What lines in the data below mention the string "search"? Copy them out.

#####

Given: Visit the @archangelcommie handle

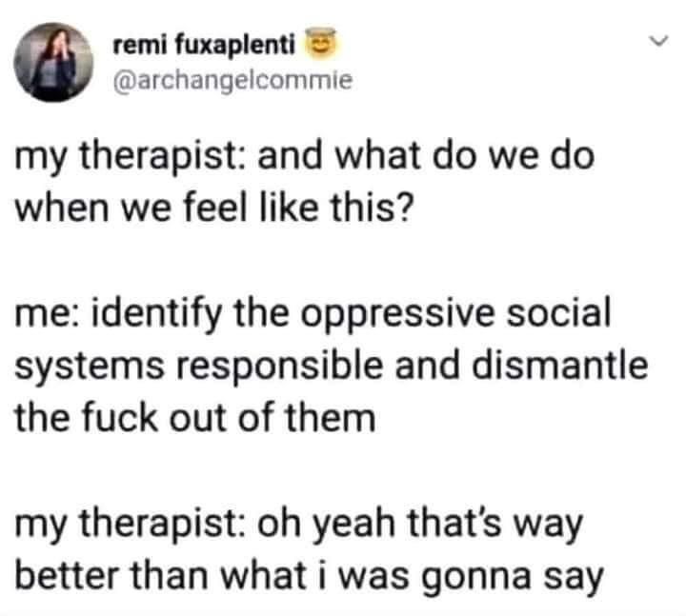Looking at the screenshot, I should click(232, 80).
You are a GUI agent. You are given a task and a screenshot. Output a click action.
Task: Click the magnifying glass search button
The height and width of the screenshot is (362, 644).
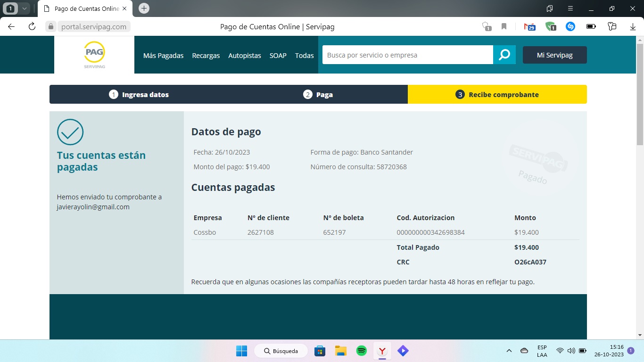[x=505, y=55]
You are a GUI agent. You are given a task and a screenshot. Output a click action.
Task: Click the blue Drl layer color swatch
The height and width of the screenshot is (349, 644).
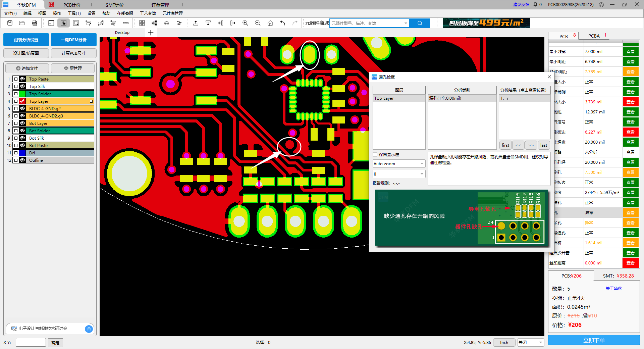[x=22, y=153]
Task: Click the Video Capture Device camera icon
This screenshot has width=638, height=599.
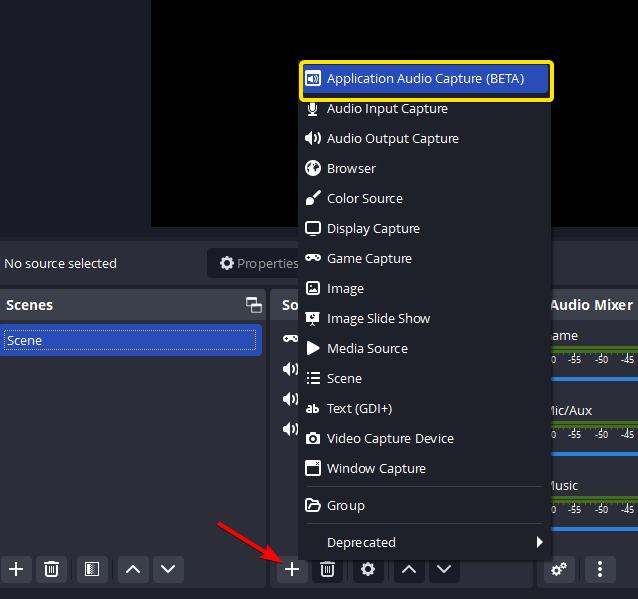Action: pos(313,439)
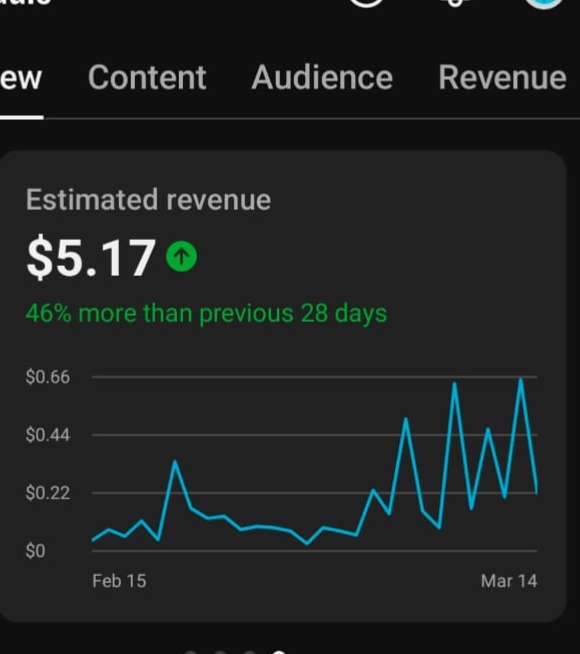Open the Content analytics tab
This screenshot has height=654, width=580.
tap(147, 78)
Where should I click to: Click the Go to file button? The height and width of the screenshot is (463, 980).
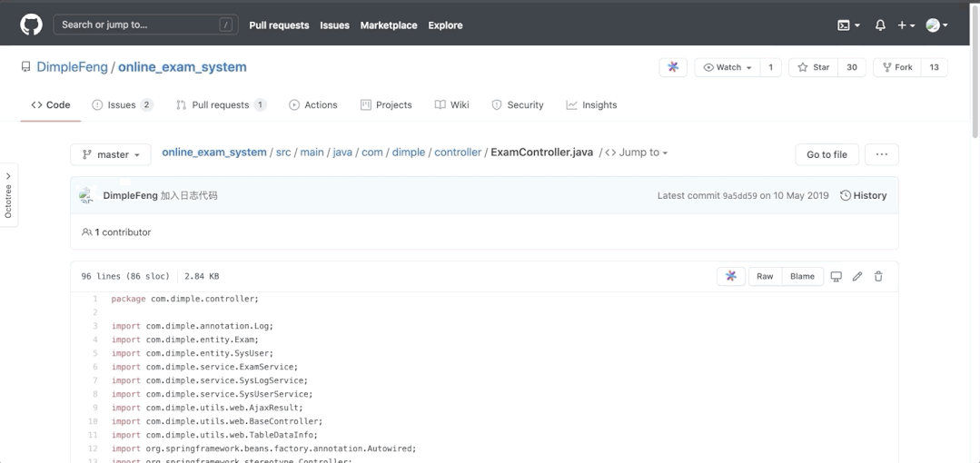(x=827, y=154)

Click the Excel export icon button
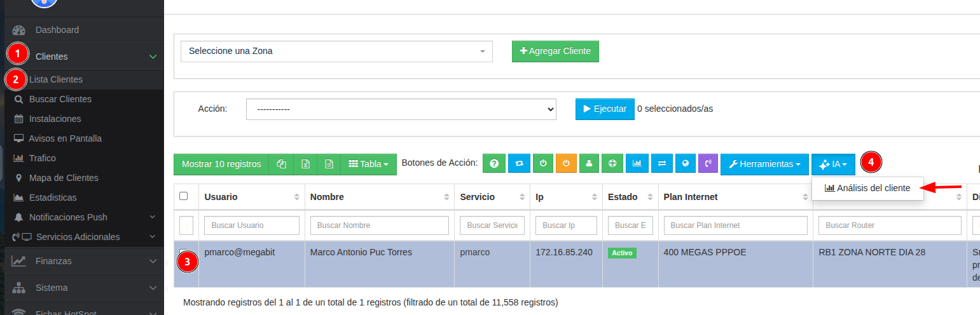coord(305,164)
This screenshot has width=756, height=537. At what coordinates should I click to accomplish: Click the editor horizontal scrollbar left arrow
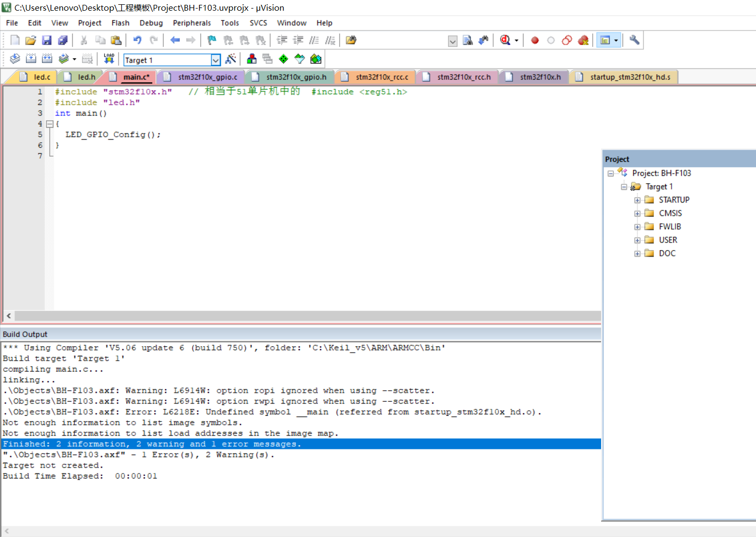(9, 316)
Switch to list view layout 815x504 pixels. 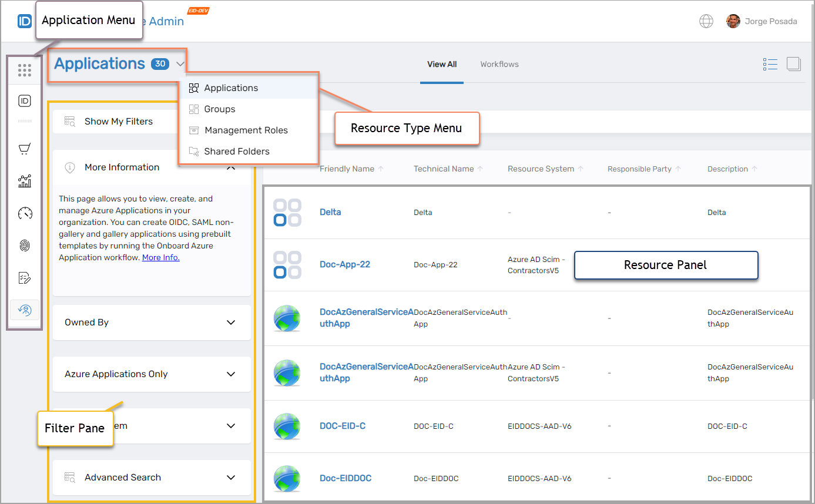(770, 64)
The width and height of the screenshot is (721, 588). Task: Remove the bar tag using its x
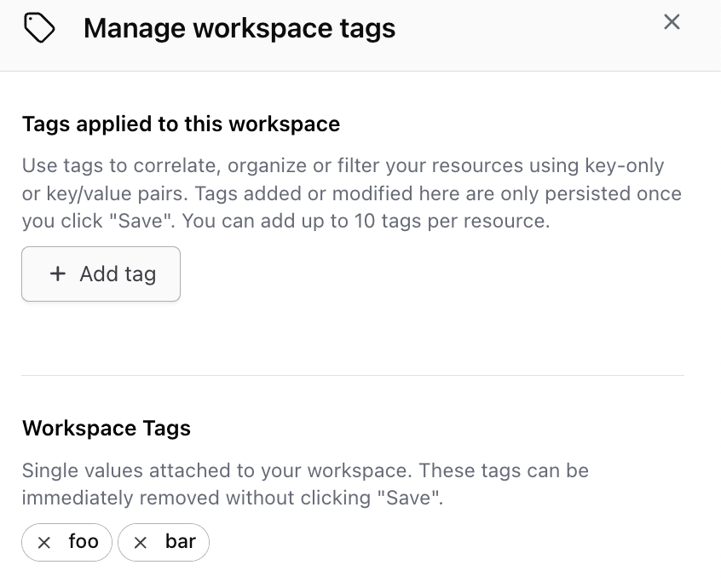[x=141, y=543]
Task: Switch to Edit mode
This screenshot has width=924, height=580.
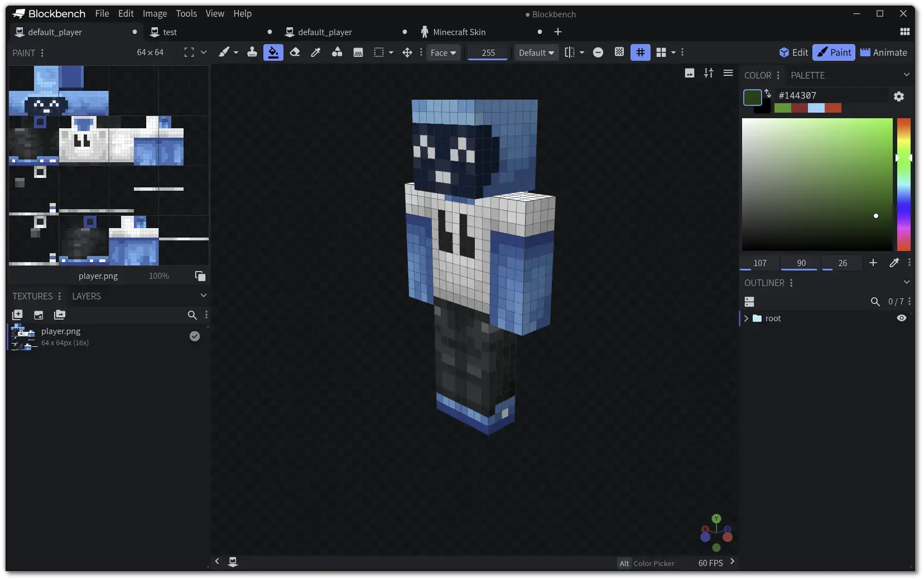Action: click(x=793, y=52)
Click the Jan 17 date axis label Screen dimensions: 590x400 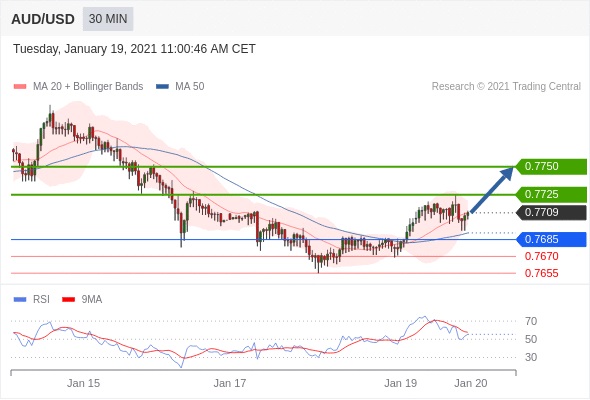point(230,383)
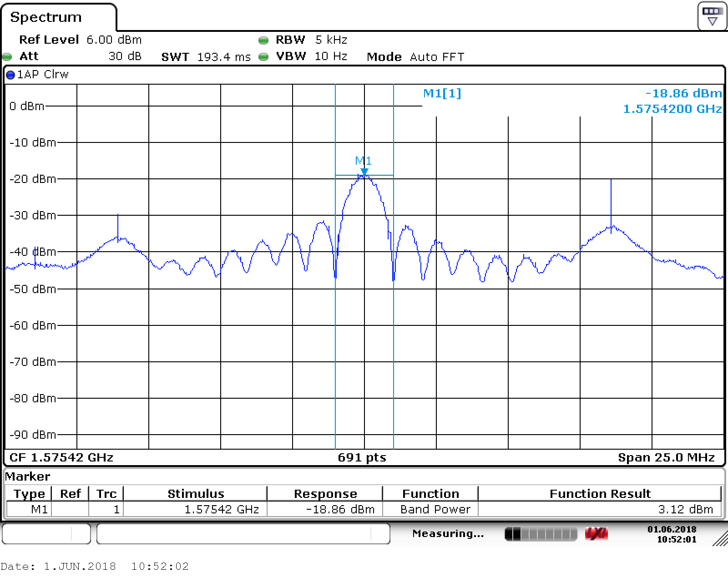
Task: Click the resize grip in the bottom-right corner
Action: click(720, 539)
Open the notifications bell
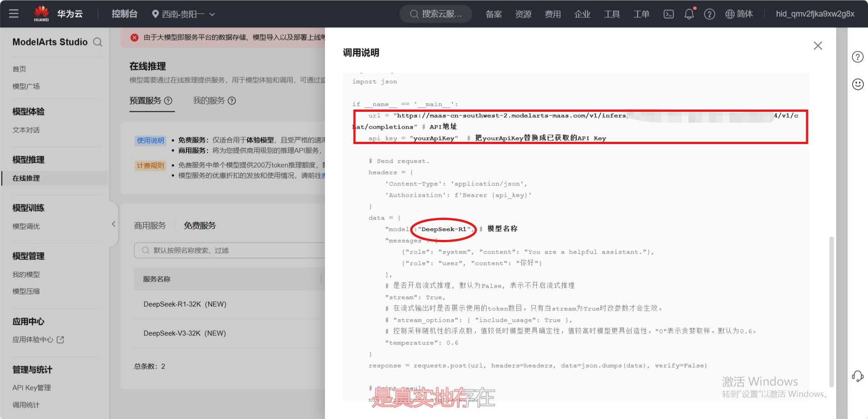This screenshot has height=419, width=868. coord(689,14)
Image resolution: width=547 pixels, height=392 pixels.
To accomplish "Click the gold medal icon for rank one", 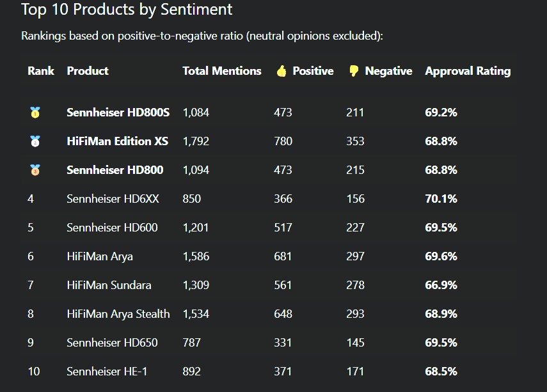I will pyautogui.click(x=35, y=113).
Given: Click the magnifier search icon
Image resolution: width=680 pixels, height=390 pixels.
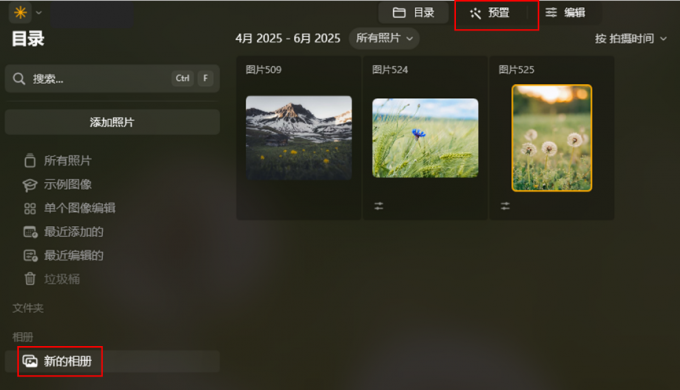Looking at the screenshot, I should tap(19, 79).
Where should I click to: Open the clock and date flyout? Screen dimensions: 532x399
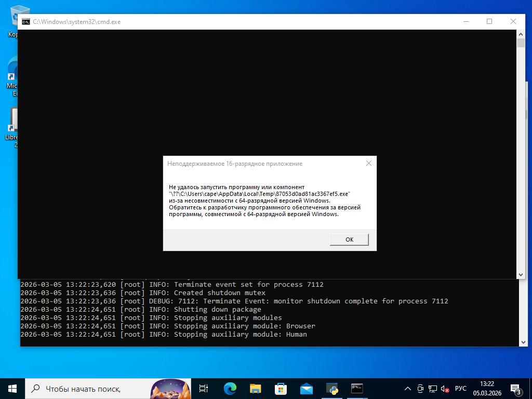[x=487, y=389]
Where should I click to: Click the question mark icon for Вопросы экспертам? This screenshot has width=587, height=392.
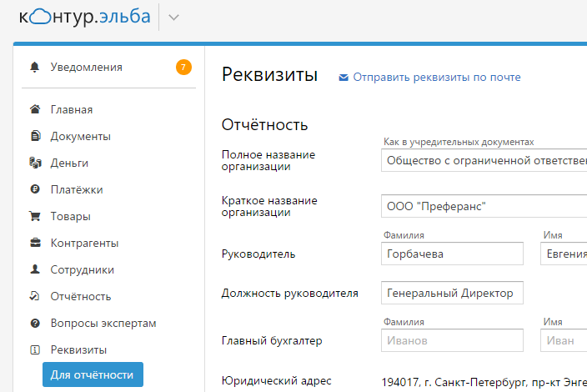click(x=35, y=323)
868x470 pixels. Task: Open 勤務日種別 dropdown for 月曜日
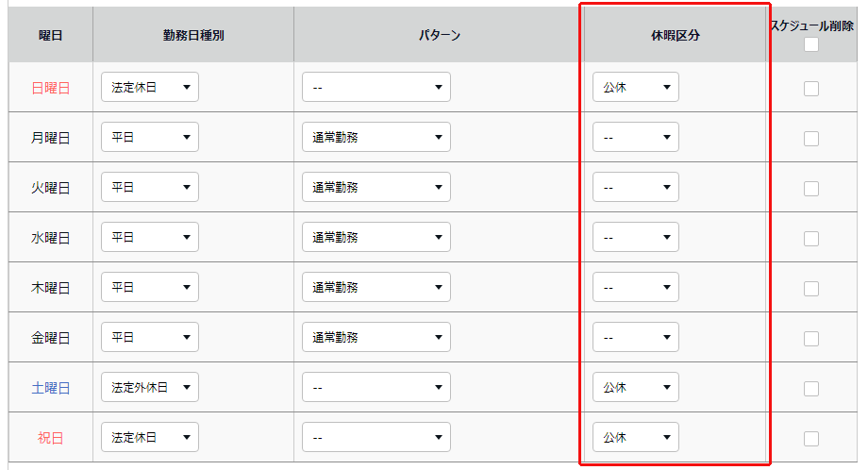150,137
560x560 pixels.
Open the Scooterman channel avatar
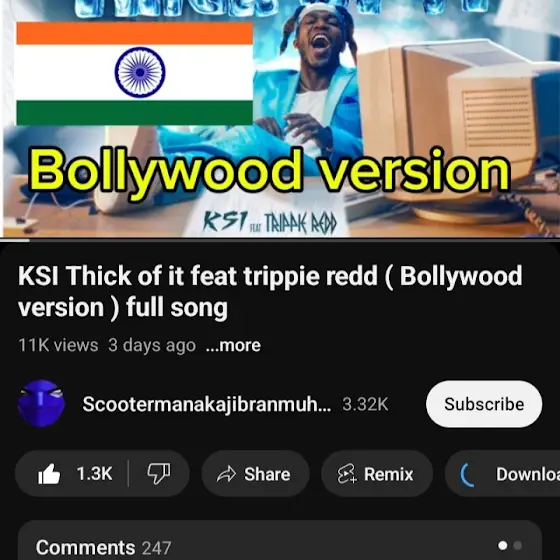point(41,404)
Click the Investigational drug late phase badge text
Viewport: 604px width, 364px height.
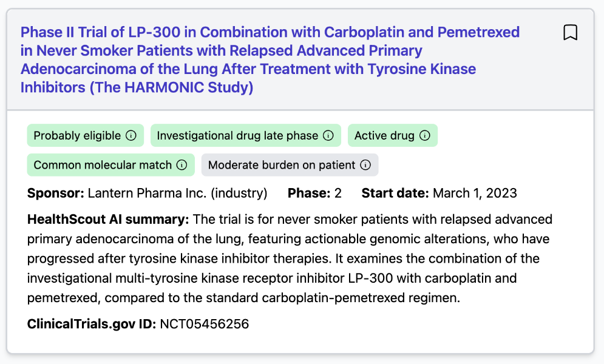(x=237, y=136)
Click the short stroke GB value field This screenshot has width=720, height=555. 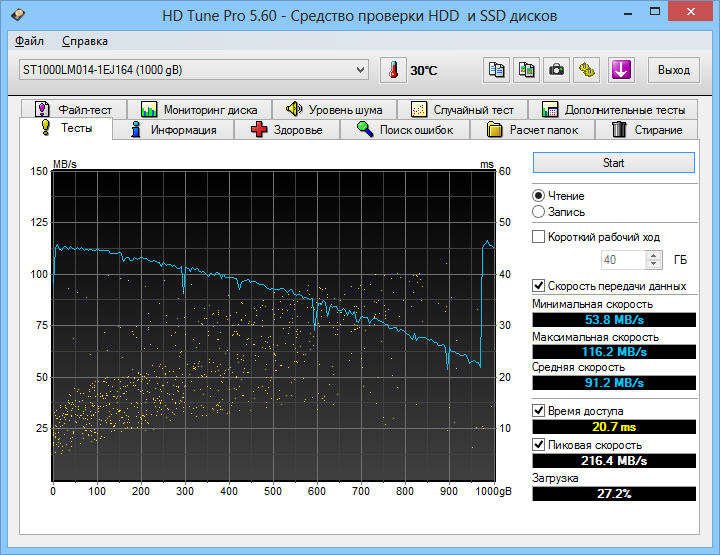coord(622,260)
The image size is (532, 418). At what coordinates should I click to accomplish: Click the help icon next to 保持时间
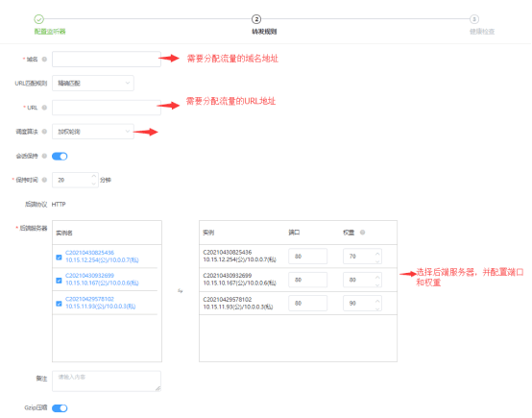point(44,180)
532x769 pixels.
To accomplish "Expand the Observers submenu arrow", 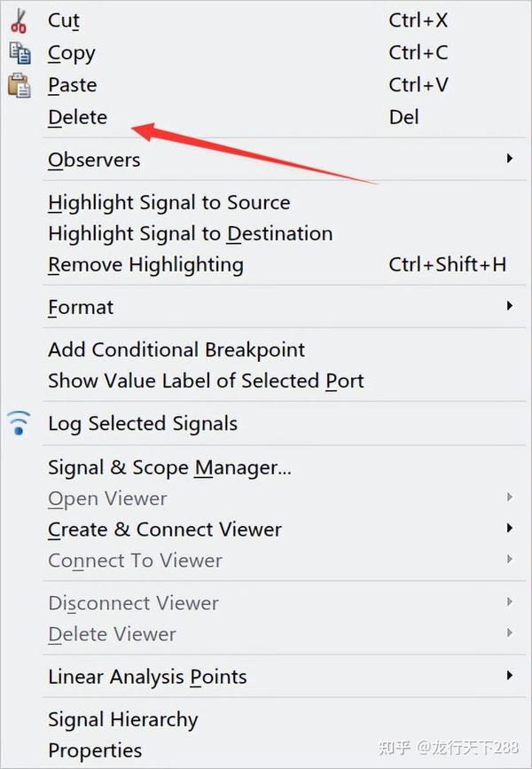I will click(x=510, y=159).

#####

Exercise solution |
Task: Click the magnifying glass search button
Given: Click the magnifier search icon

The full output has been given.